▶ _Excerpted passage_:

++++++++++++++++++++

As to that, there was a certain difficulty, exacerbated by Eden's inconvenient longevity, as David Dutton interestingly recounts. Sir John Wheeler-Bennett died, Anthony Nicholls withdrew, Martin Gilbert was entrapped by Eden's avuncular dominator, Winston Churchill. Eventually Robert Rhodes James brought the work to fruition, as Dutton puts it, in 1986. It was not expected that Rhodes James would rock the boat. Nor did he. "This," he wrote, "is the portrait of a man. It has been my purpose that it be sympathetic, but not uncritical, and, above all, fair." Fairness, in this instance, may be construed as essentially rehabilitatory. The authorised version was skilful, occasionally sentimental advocacy, overstrained at the end by cliche ("it had been a great career, and a remarkable life, and there had been much sunshine in the later years"), and a curiously ambiguous borrowing from Churchill on Curzon: "These heavy reverses were supported after the initial shocks with goodwill and dignity. But undoubtedly they invested the long and strenuous career with ultimate disappointment. The morning had been golden; the noontide was bronze; and the evening lead. But all were solid, and each was polished till it shone after its fashion."

++++++++++++++++++++

▶ _Data_:
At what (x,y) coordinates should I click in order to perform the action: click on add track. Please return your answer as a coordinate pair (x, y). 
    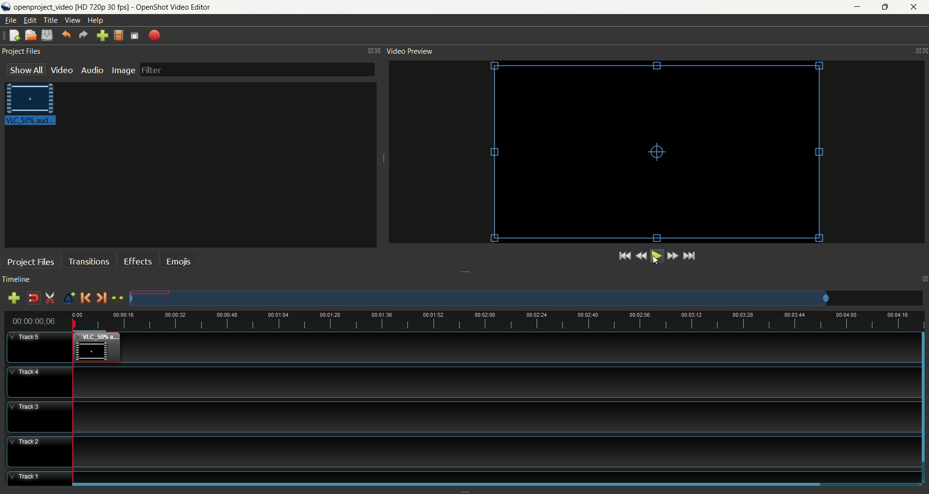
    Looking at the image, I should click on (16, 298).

++++++++++++++++++++

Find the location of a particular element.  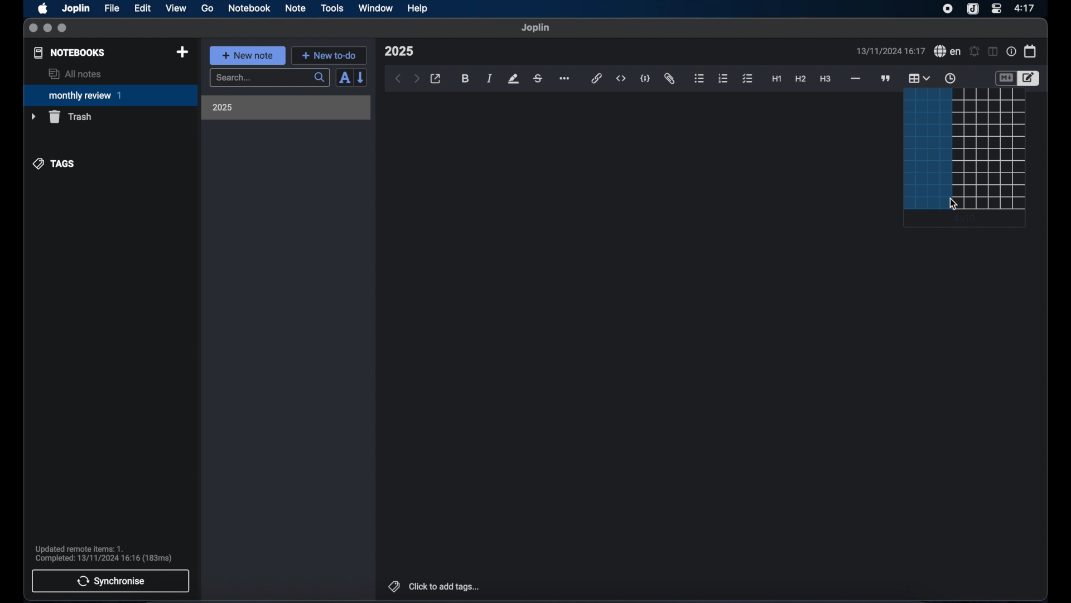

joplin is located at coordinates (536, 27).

++++++++++++++++++++

▶ _Goal of the exercise_:
Reproduce, word for word, the full passage above about Eden's authorized biography.

▶ _The answer_:
As to that, there was a certain difficulty, exacerbated by Eden's inconvenient longevity, as David Dutton interestingly recounts. Sir John Wheeler-Bennett died, Anthony Nicholls withdrew, Martin Gilbert was entrapped by Eden's avuncular dominator, Winston Churchill. Eventually Robert Rhodes James brought the work to fruition, as Dutton puts it, in 1986. It was not expected that Rhodes James would rock the boat. Nor did he. "This," he wrote, "is the portrait of a man. It has been my purpose that it be sympathetic, but not uncritical, and, above all, fair." Fairness, in this instance, may be construed as essentially rehabilitatory. The authorised version was skilful, occasionally sentimental advocacy, overstrained at the end by cliche ("it had been a great career, and a remarkable life, and there had been much sunshine in the later years"), and a curiously ambiguous borrowing from Churchill on Curzon: "These heavy reverses were supported after the initial shocks with goodwill and dignity. But undoubtedly they invested the long and strenuous career with ultimate disappointment. The morning had been golden; the noontide was bronze; and the evening lead. But all were solid, and each was polished till it shone after its fashion."